Oil Discharge Configurations in Fluid Film Bearings

Kingsbury has conducted experimental tests on a variety of oil discharge configurations. As a result we have found that overall bearing power loss and performance are affected by:

  • Radial or tangential discharges
  • The clearance between the rotating thrust collar and the stationary housing, and
  • The diameter of the discharge port.
For high speed applications, our recommended discharge dimensions have been incorporated in a separate bearing accessory called an oil control ring. The oil control ring fits into the housing as a stationary shroud that provides proper clearance around the rotating thrust collar, and includes a properly sized tangential discharge opening. You can find bearing housing dimensions for oil control ring installation below.

In the event that an oil control ring cannot be used, you may wish to machine your housing for an optimized discharge configuration. You will find our recommended values for these critical discharge dimensions below.

Designer's Guide to Lubrication
  • We recommend a tangential discharge opening for all applications, especially those with a surface speed above 4,500 feet per minute (22.86 m/s) at mean diameter.

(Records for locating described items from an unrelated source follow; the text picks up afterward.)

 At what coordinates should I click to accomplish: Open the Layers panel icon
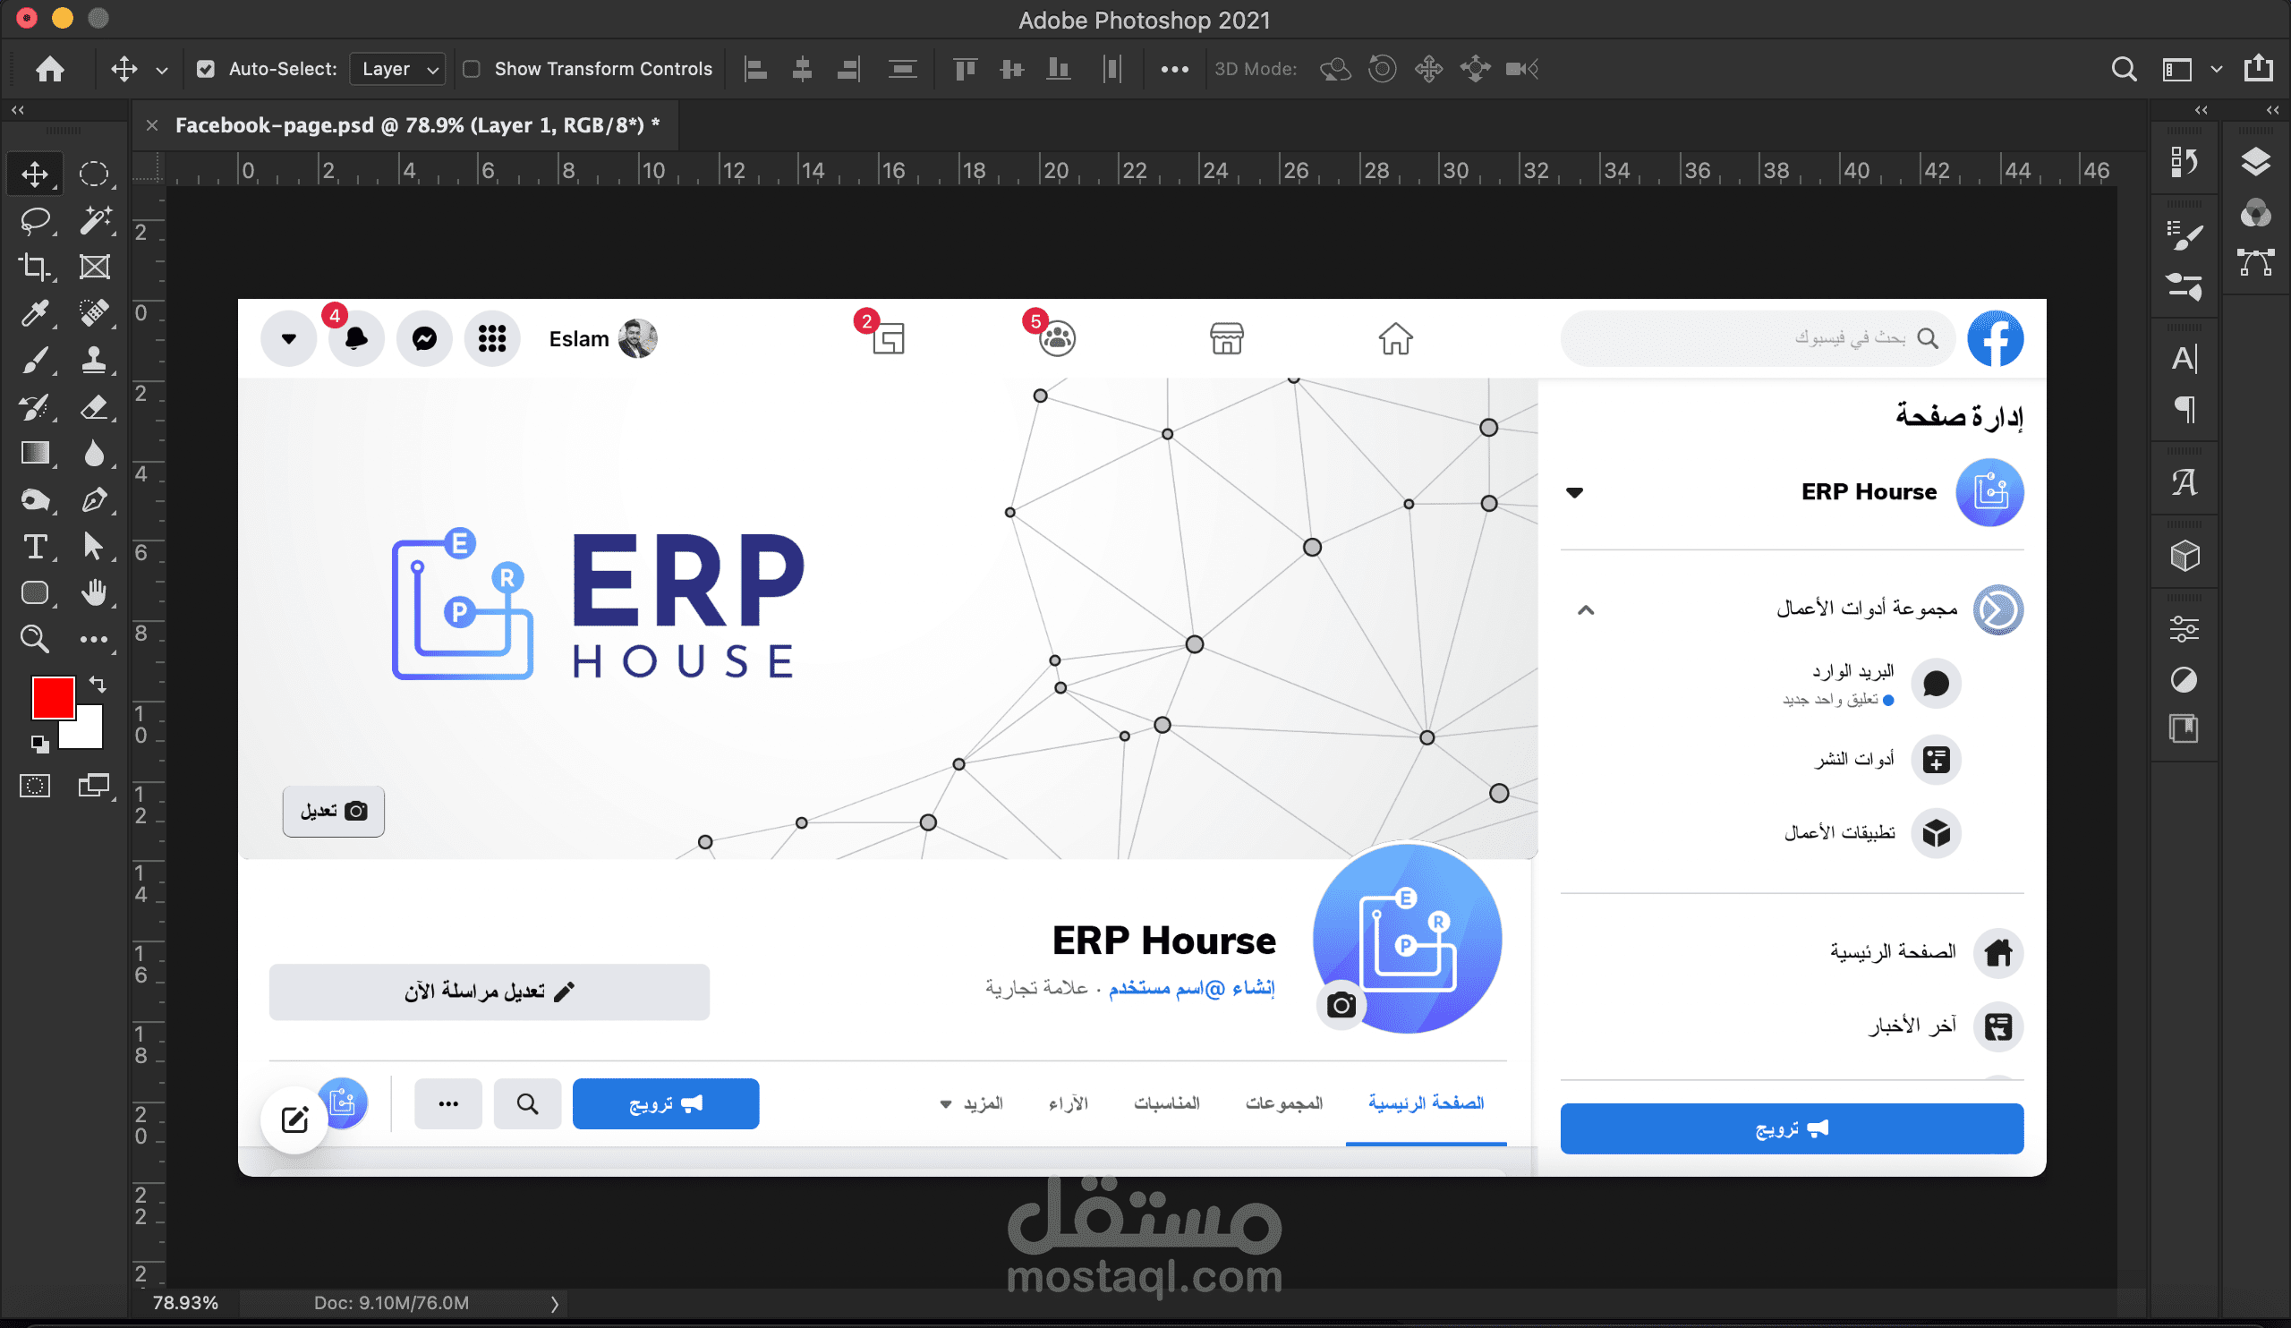pyautogui.click(x=2256, y=162)
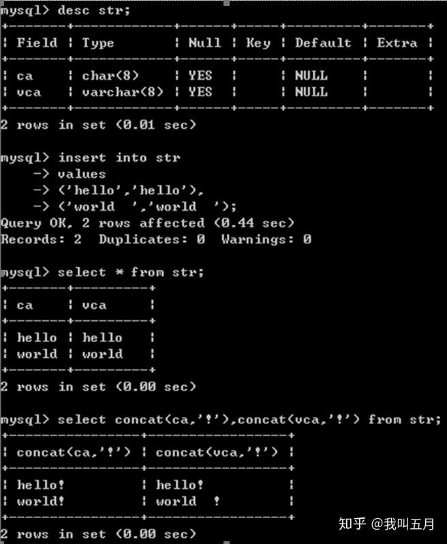The image size is (447, 544).
Task: Click the concat(vca,'!') result header
Action: click(x=217, y=452)
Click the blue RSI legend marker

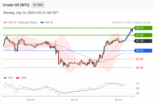[5, 78]
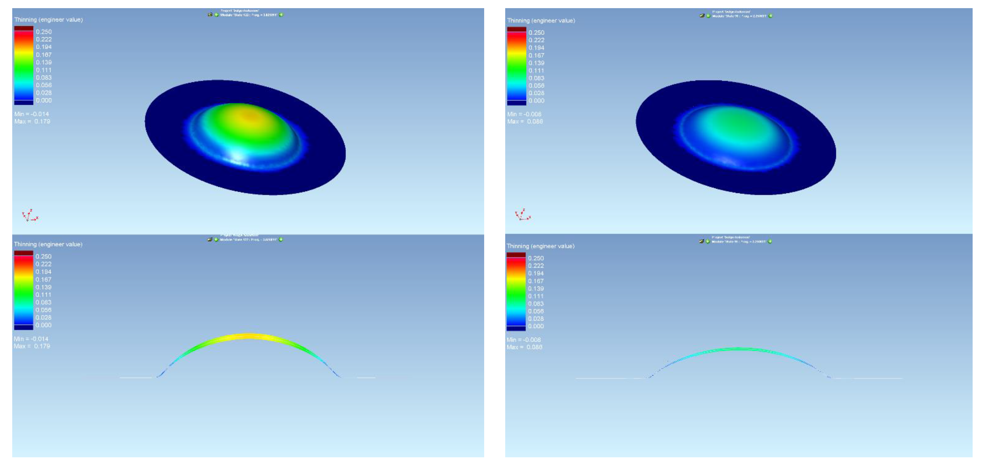Image resolution: width=981 pixels, height=465 pixels.
Task: Click the apex of the State 91 cross-section arc
Action: 739,349
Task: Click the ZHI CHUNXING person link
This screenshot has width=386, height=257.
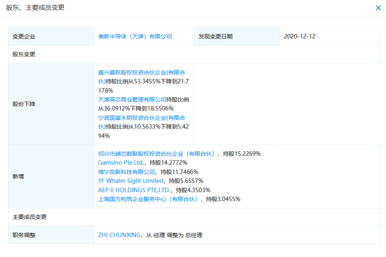Action: tap(119, 235)
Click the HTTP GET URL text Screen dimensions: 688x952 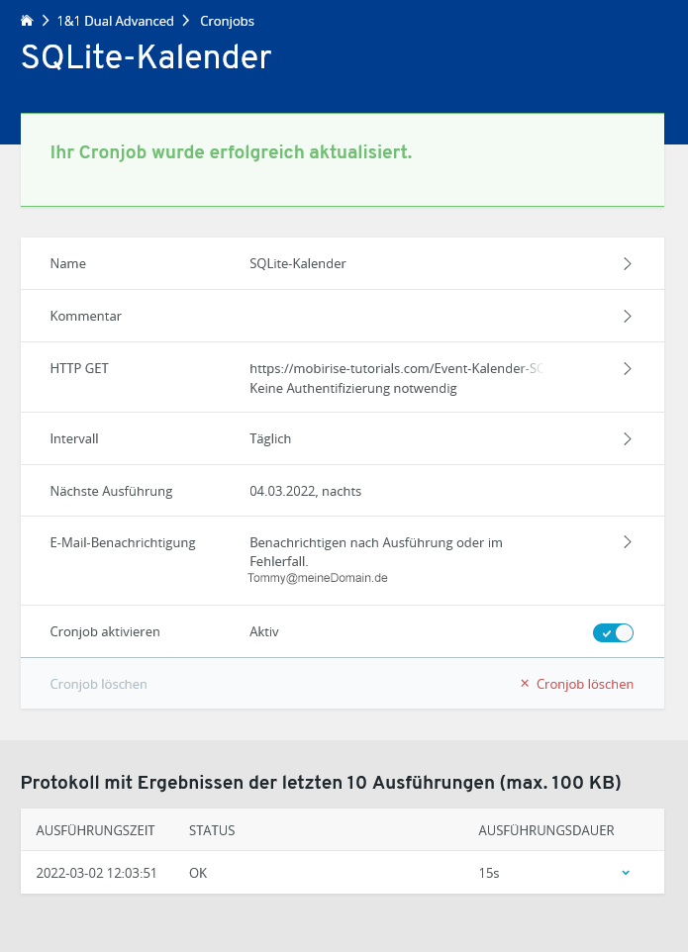[x=396, y=369]
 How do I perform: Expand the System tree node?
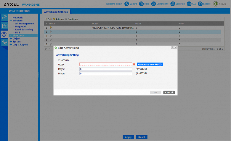coord(11,42)
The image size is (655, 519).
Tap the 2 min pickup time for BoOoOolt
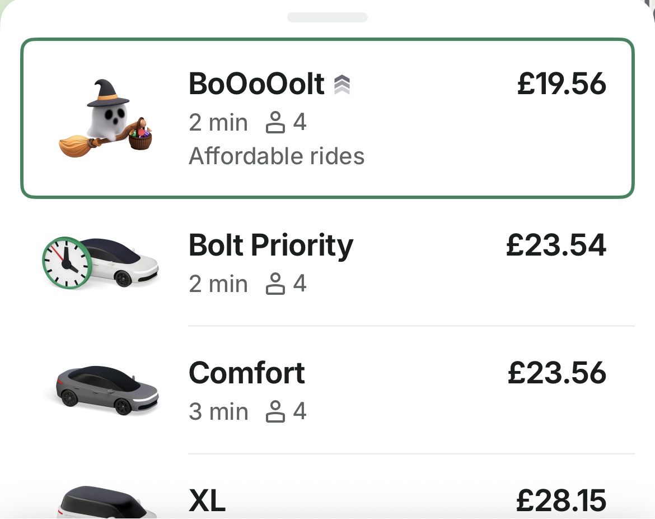218,123
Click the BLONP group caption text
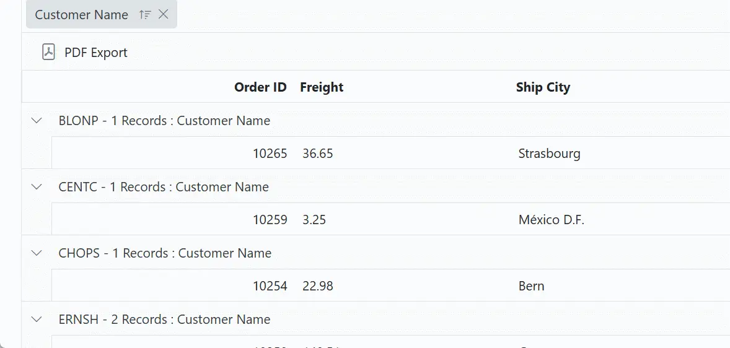Viewport: 730px width, 348px height. click(164, 121)
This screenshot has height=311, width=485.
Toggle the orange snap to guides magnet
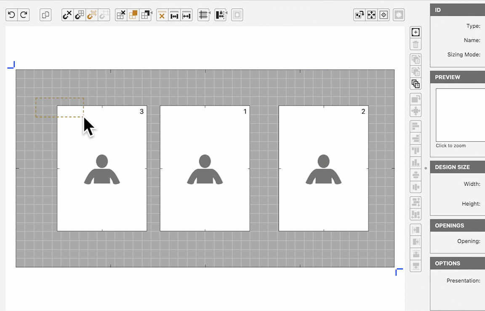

This discharge configuration reduces power loss by minimizing oil churning and excessive back pressure.
  • Radial discharge openings can be used where speeds are lower and ample passages follow the discharge opening. In some cases, radial-opening performance can be improved by placing a recess around the opening to decelerate the discharge oil. Such a recess allows the oil to change direction with minimal disturbance.
  • The discharge opening should be located in the top half of the bearing housing.
  • Oil flow should be started prior to shaft rotation wherever practical. If this isn't possible, retain some oil for initial lubrication in the bearing cavity.
  • Oil flow volume is best controlled at the inlet to the bearing, not at the discharge outlet.
  • Oil passages in the thrust bearing base ring are designed for flow velocities of six to eight feet per second (1.8 - 2.4 m/s).